**What you should do:**
Carry on the passage on civic populism from the point where it stops.
[[ Given passage, beginning ]]
Civic populism counters the impersonal, hierarchical patterns of technocracy while transforming the Me First Culture of isolation, fear, consumerism and scarcity that is technocracy's degraded progeny. Civic populism retrieves citizen politics as the way we negotiate the plural, relational, narrative qualities of the human condition in order to solve problems and live together without violence. It revitalizes civic cultures of mediating institutions that have narrowed in recent decades to providing services to needy clients and consumers. It generates a spirit of abundance by tapping the enormous civic energies and talents now stifled by technocracy. Finally, civic populism cultivates civic habits and outlook among professionals and amateurs alike--an understanding of ourselves as citizens working alongside our fellow citizens, neither above nor below.

I believe that civic populism can be enriched, deepened, and translated into public debate by integrating themes of citizenship, community, and public life through the idea of a politics that aims at the strengthening of civic life. Civic life is a concept with broad resonance and appeal to many different groups. It suggests the context for cooperative labors, and the sense of public abundance that public work generates. Government in these terms is best conceived not as "the solution" or "the problem" but rather as the resource of the people in addressing our common problems and creating democracy.
[[ Given passage, end ]]
[[ Stored data, beginning ]]
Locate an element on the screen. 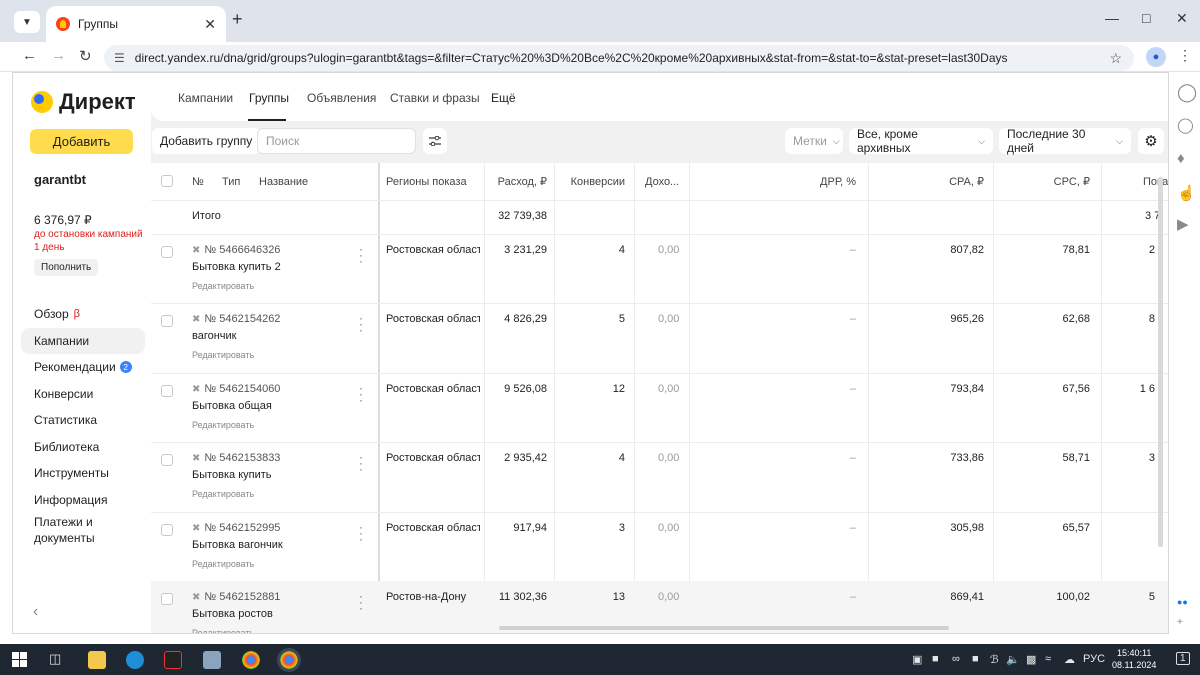 Image resolution: width=1200 pixels, height=675 pixels. sidebar-item-campaigns: Кампании is located at coordinates (83, 340).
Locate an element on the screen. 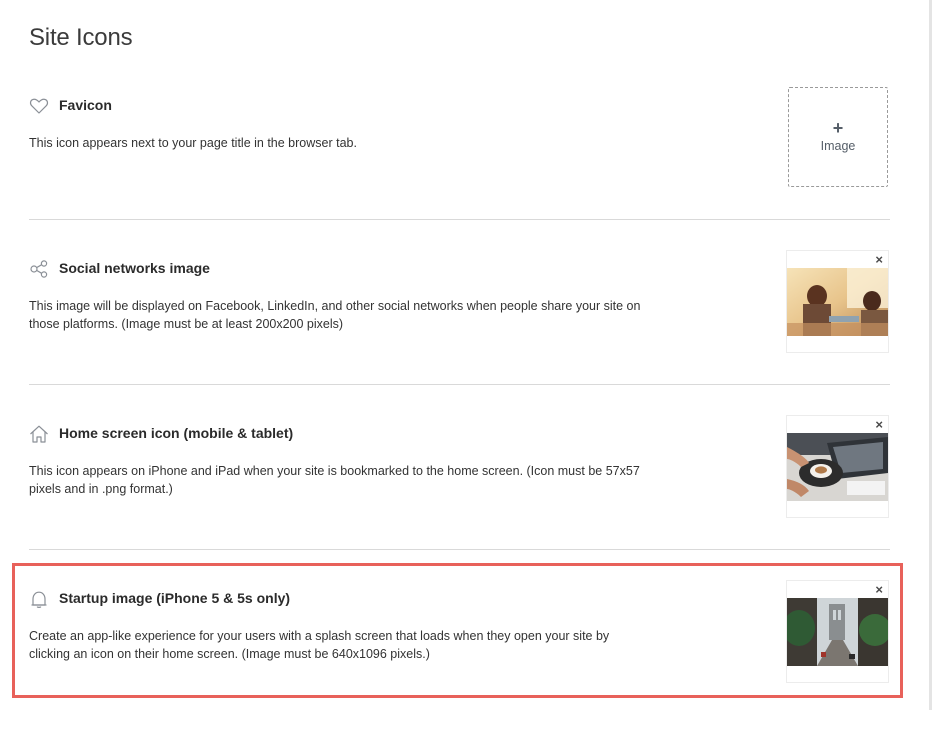 This screenshot has width=932, height=754. share-icon is located at coordinates (39, 269).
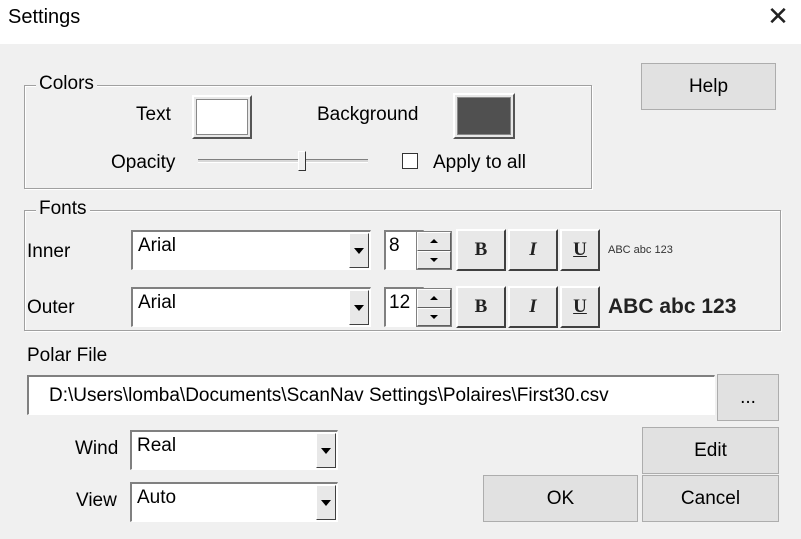 This screenshot has height=539, width=801. What do you see at coordinates (481, 250) in the screenshot?
I see `inner-bold-button: B` at bounding box center [481, 250].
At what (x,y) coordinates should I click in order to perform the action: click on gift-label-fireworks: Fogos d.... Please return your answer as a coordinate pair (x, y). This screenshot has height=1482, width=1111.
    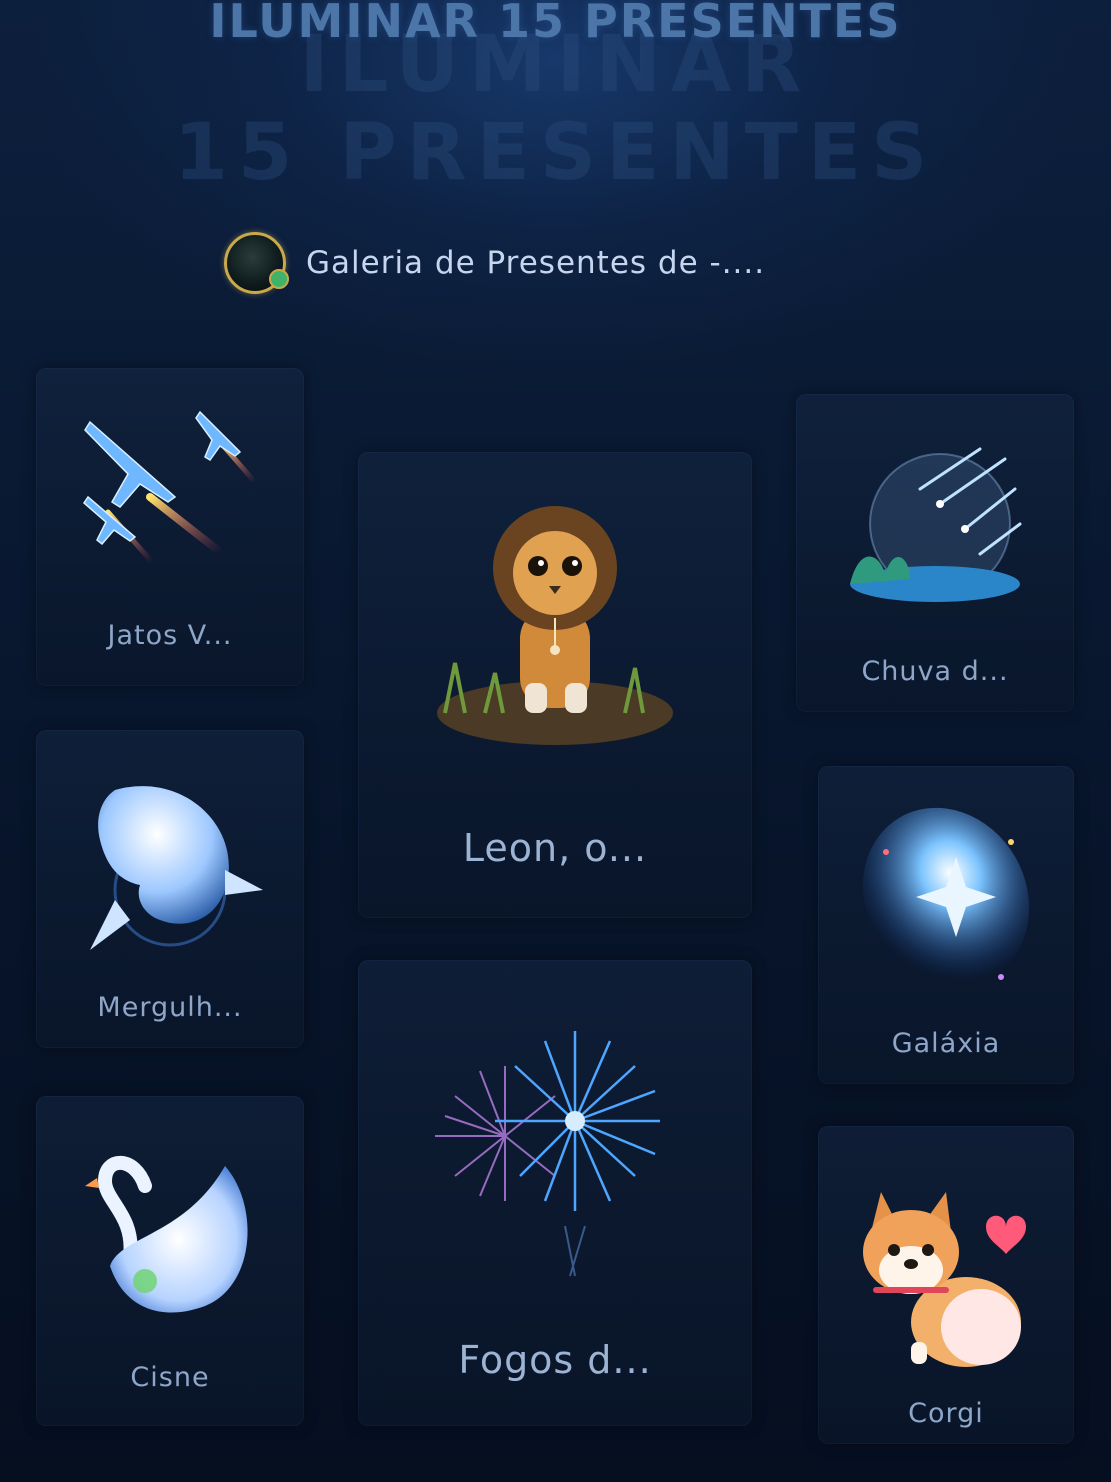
[[ Stored data, end ]]
**Task answer:**
Politicians can play important roles in articulating civic populism, but the concept of the impact of public policies on civic life needs to come from many directions. Moreover, the concept of civic impact of policies--what practices and policies contribute to civic life and generate cultures of civic abundance, and what erode civic life--can be applied not only to assessment of government, but also to many other institutions.

To renew democracy as a way of life will mean integrating civic populist examples into a broad challenge to a scarcity based technocratic politics. It will entail an alternative politics based on abundance. And it will mean remembering the heart of the populist faith, that democracy is embodied not mainly in structures or institutions, but in the wisdom, confidence, skills and habits of the citizenry.